How I Learned to Stop Worrying, and Love the (Interest Rate) Bomb

By Victor Haghani and James White 1

Investors can be forgiven for feeling like 2022 has been a pretty bad year so far. Interest rates and consumer prices have spiked up, and stock prices are sharply down.

But, in terms of what really matters, many investors are better off than they were at the end of 2021. We’re not going to argue that having less wealth is actually good for you,2 and it’s not a case of “seeing the cup as half full rather than half empty” either. Rather, it’s about measuring what’s in the cup correctly.3

We can blame our financial institutions and media for leading us astray when it comes to measuring our financial well-being. At some point over the past 150 years, we decided to measure our financial condition in terms of the current, present value of our wealth, rather than as the annual flow of income it can provide. Our forebears knew that what matters is not wealth per se, but rather how much we are able to spend on our needs, wants and gifts to others over the years of our lives.

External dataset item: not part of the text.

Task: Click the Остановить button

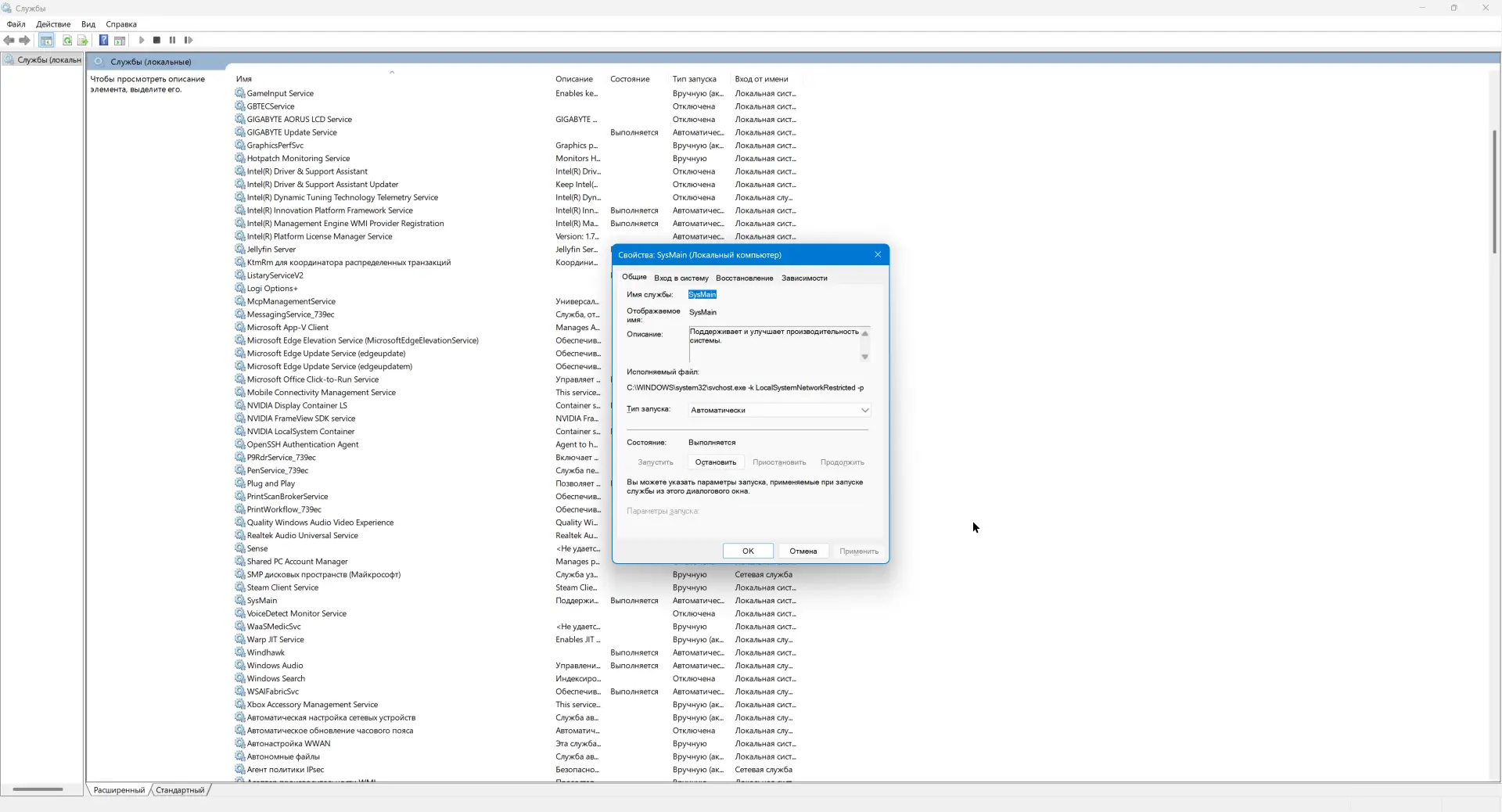Action: pyautogui.click(x=715, y=462)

Any time we want to, we can log on to our financial accounts and get the up-to-date value of all our investments, and how much they’ve gone up or down to the nearest 0.01%4 – but there is simply no easy way to get a periodic mark-to-market of our wealth expressed as an annual real income stream for the rest of our lives. There’s a little more math involved, and a few personal details and market assumptions are needed too, but any financial institution that serves us could easily do the necessary calculation.

Measuring wealth in real income stream terms would look like what you see in the table below, assuming a sixty-year old single woman with five million dollars invested in a diversified stock and bond portfolio. In practice, the discount rate we should use for calculating the real income stream equivalent of her wealth would be the risk-adjusted expected return on her portfolio, but for simplicity we will use the relevant long-term TIPS real yield (see footnote for more details):5

Real Income Stream Equivalent of Wealth (End of 2021 to End of May 2022)

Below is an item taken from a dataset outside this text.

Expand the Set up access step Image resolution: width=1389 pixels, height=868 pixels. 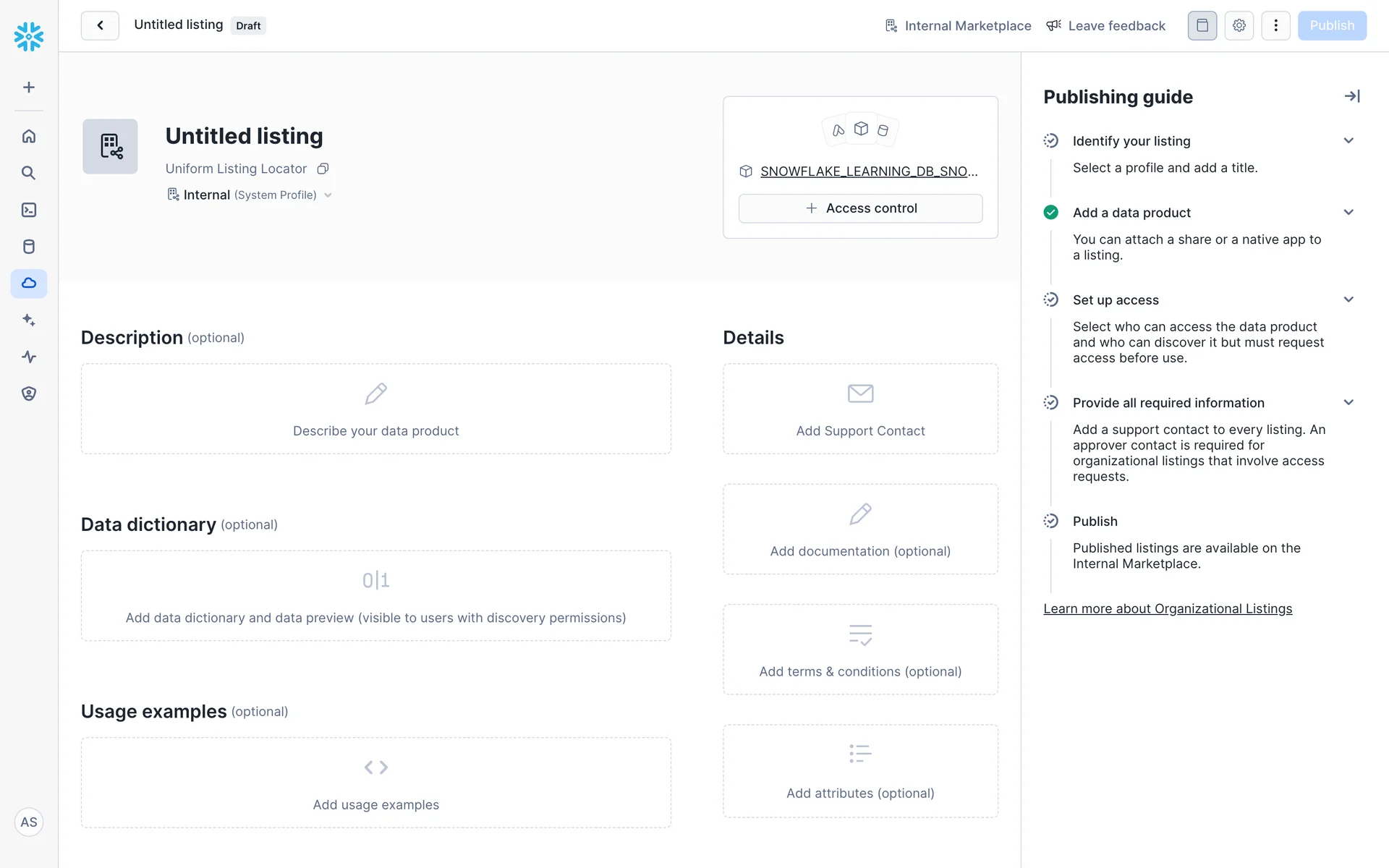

Because of the 1.18% increase in the long-term real interest rate, the real income stream equivalent of her wealth actually increased by 4.8% over the past four months, even though the real present value of her wealth declined by 12.8%. She is better off, and even though it’s just by a tiny amount in absolute terms, she’s hugely better off relative to the brokerage account headline figure of -9.8%. There is no financial legerdemain or alchemy going on here – just household finance done as it should be.


  1. This not is not an offer or solicitation to invest, nor should this be construed in any way as tax advice. Past returns are not indicative of future performance.
  2. Although we’ve seen a few investors that seem to be acting as if it is.
  3. It’s a topic we’ve written about several times before, most recently two years ago in “Back to the Future: Reviving a 19th Century Perspective on Financial Well-Being.”
  4. For liquid investments, at least.
  5. Assumptions: 60% allocated to a broadly diversified global stock market ETF (Vanguard’s VT), 25% to a broad bond index fund (Vanguard’s BND) and 15% to short-term bank deposits (State Street’s BIL).
    Other assumptions: no taxes, CPI represents the investor’s consumption basket, no bequest desire, no longevity risk, the investor wants a level real income stream. The 30-Year Real Annuity Rate is approximated as the average of the 10-year and 30-year US TIPS yields. A fuller analysis would use the real expected risk-adjusted return of the investor’s portfolio, which would depend on the investor’s estimates of the expected return and risk of each asset class at the start and end of the period, and the investor’s personal level of risk-aversion.
    Our estimate of the result from such an analysis is that the real income stream value of the investor’s wealth would have increased by about 2%, rather than the 4.8% increase we see based on using only the risk-free real rate, but still much less than the 12.8% decline in the real present value of wealth.